For young Africans, Rwanda is not an easy question

Chude Jideonwo is co-founder and managing partner of RED, which holds the continent's largest portfolio of youth brands, with footprints across 26 African countries. The opinions expressed in this commentary are solely those of the author.

(CNN)If you've visited Kigali, you may have noticed it. Many of my friends have.

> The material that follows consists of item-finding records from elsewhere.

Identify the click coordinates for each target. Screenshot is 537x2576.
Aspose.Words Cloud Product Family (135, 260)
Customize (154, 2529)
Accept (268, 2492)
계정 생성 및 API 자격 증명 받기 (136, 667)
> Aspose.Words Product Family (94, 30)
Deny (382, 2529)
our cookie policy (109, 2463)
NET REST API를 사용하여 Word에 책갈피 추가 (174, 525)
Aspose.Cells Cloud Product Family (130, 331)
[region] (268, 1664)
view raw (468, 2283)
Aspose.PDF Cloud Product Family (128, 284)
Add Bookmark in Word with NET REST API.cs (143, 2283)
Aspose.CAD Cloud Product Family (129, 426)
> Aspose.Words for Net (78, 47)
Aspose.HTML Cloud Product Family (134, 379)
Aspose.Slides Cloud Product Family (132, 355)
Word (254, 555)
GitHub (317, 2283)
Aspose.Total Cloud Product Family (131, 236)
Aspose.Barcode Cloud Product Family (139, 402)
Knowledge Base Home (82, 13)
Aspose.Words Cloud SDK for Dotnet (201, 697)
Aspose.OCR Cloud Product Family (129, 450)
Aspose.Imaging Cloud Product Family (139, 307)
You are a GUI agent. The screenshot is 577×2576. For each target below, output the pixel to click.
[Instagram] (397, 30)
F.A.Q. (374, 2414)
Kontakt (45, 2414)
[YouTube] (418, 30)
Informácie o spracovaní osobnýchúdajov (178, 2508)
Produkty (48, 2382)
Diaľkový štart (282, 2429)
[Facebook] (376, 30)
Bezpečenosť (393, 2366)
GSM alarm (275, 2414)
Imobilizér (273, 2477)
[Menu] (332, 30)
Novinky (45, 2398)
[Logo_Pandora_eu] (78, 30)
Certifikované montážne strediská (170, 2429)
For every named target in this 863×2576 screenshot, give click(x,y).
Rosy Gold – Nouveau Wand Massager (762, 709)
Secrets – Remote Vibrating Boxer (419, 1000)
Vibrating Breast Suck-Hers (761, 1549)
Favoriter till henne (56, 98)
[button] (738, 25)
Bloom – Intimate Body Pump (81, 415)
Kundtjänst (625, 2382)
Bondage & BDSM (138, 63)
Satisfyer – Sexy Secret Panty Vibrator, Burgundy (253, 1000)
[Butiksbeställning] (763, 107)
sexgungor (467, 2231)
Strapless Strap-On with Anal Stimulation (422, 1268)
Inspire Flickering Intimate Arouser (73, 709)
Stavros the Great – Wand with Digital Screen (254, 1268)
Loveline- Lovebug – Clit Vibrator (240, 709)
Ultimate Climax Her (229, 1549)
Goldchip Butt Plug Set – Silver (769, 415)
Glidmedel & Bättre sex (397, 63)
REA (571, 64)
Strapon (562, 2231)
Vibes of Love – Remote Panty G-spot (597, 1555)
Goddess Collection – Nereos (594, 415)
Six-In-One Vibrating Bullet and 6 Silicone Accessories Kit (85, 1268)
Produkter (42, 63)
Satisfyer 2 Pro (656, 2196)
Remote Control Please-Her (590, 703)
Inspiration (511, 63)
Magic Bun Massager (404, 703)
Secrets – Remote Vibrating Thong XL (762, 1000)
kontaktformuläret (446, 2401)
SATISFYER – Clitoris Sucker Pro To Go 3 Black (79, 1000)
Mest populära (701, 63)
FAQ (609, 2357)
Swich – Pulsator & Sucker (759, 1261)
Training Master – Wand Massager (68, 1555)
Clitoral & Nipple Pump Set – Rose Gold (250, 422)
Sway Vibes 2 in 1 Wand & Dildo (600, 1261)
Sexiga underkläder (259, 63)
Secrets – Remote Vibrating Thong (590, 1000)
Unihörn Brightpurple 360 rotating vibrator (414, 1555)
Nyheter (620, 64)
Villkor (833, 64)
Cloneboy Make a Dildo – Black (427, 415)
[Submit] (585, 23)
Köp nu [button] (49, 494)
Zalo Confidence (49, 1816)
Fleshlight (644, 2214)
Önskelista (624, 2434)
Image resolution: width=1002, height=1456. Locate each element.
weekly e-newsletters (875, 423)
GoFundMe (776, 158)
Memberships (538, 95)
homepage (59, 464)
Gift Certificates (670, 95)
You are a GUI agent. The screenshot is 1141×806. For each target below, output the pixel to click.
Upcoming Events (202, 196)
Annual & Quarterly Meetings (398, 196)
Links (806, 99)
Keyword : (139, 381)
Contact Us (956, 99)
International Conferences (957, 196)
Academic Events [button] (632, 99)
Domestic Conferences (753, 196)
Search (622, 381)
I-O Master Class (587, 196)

The fierce pride people have in Africa's most dramatic turnaround story in a generation. People speak of the genocide and the new peace with freedom, with satisfaction, with a look-at-us-now flourish.
But then there is the confusing reticence, suspiciously looking like fear, in discussing the democracy they have now. Taxi drivers aren't as keen to speak to the 14-year political dominance of the wiry figure who oversaw Rwanda's transformation. Paul Kagame is an ex-solider, one who has seen and shed blood. The people appear to know that in their very bones.
    Chude Jideonwo
    It is rare to find a Rwandan who will criticize their President (famous for press and opposition crackdowns) openly - to a tourist, at any rate.
    Is it possible that this is only love? Is it possible that love can lead to silence? One is not sure.
    All we have are the facts. That the country whose genocide claimed the lives of one million in 1994 has risen to have the highest percentage of women in parliament, a GDP growing 8 percent on year on average, between 2001 and 2014, ranking 11 on the 2015 Mo Ibrahim Index of Governance, steep declines in poverty and, since 2005, a drop in income inequality indexes; on track to becoming a middle-income country by 2020. Yes, Rwanda is a modern miracle. Lazarus, come from the dead.
    So, after two constitutional terms, it was enough for Kagame to take a victory lap. And many of us have been waiting for this living legend to gracefully office, and enter a space of global acclaim.
    We, Africa's besotted young, hang on to every word when he speaks, we applaud like puppies at the World Economic Forum when he schools Africa's weakling leaders on how to lead, we host conferences and seminars in and out of his country that break down his vision into repeatable models. You can't blame us. This is an oasis in a continent desperately, desperately in need of inspiration.
    He has shown Africa's leaders that it can be done.
    So, how do we take the news that Kagame -- on 18 December won, overwhelmingly, a referendum ("I can only accept," he says with the unmistakable smugness of Africa's myriad sit-tight leaders) to lead the country for another term of seven years, in 2017, and then two five-year terms after?
    How do we take the news of constitutional amendments effected to benefit one individual?
    I look at my country, Nigeria.
    I continue to insist that, despite allegations of personal corruption (yet unproven in any courts and which he denies), Olusegun Obasanjo was the best president we ever had, at least in my lifetime.
    Under this president, anti-corruption agencies found bite, dead government institutions began to breathe, the extractive industries found transparency, customs restructured for efficiency, privatisation opened the field for global businesses to play ball, and our creative industries finally began to flourish.
    Indeed, much of the foundation of our democracy, with its economic progress and social mobility came under Obasanjo. They remain so, despite the relentless assault of the clueless, because of the clarity and stubbornness with which he created institutions built to last.
    One wonders what would have happened if he had succeeded at his own third term desires -- opposed vehemently, and with good reason, by the entirety of Nigeria, including myself.
    I can wager a bet that Nigeria would have fared better than the twin curses of Umaru Yar'Adua who took a job he was too ill too perform, and Goodluck Jonathan, who took over a job he shouldn't have.
    You look at Ghana, where, online, its citizens complain daily of a leadership that has lost its way. After its set of visionary leaders stepped down (and I must agree, if my two visits to that country last year count for anything). You look at South Africa, after Mandela, with Zuma and what he has done with the iconic ANC. You look at Libya, and how its today is worse than anything it ever saw under its dead dictator.
    You wonder at the utility of term limits if they limit the capacity of visionary leaders.
    Because, indeed, what use is democracy as a system of government -- what use is any system of government -- if it does not deliver development, growth, jobs, hope on the rise?
    Germany, after all, has its chancellor serving a third term. Roosevelt lead the United States into a four term.
    So, one wonders if Kagame will succeed this third time. And why it must be him.
    One wonders why he can find no one else in his country who can continue what he started. One wonders if he can avoid Mugabe's trap and build a new model of sustainability where others have failed. Because, indeed, one cannot find any sit-tight African leader who has sustained whatever progress he (they are always men) rode to dictatorship with.
    One wonders why our continent must always make decisions between democracy and development. Why can't we have easy choices?
    And then one wishes to deliver a subtle warning to Kagame.
    That this is not just about him, and it is not just about his country.
    Rwanda gives so many of us reason to believe that it is possible - in our own countries, and for our continent. Kagame reminds us that change is possible, that governance can be noble, that politics, in its purest form, can yet be a force for good.
    He cannot afford to be making a solely selfish decision.
    Too many of us are counting on Rwanda. A pointless power-grab will sorely break our hearts.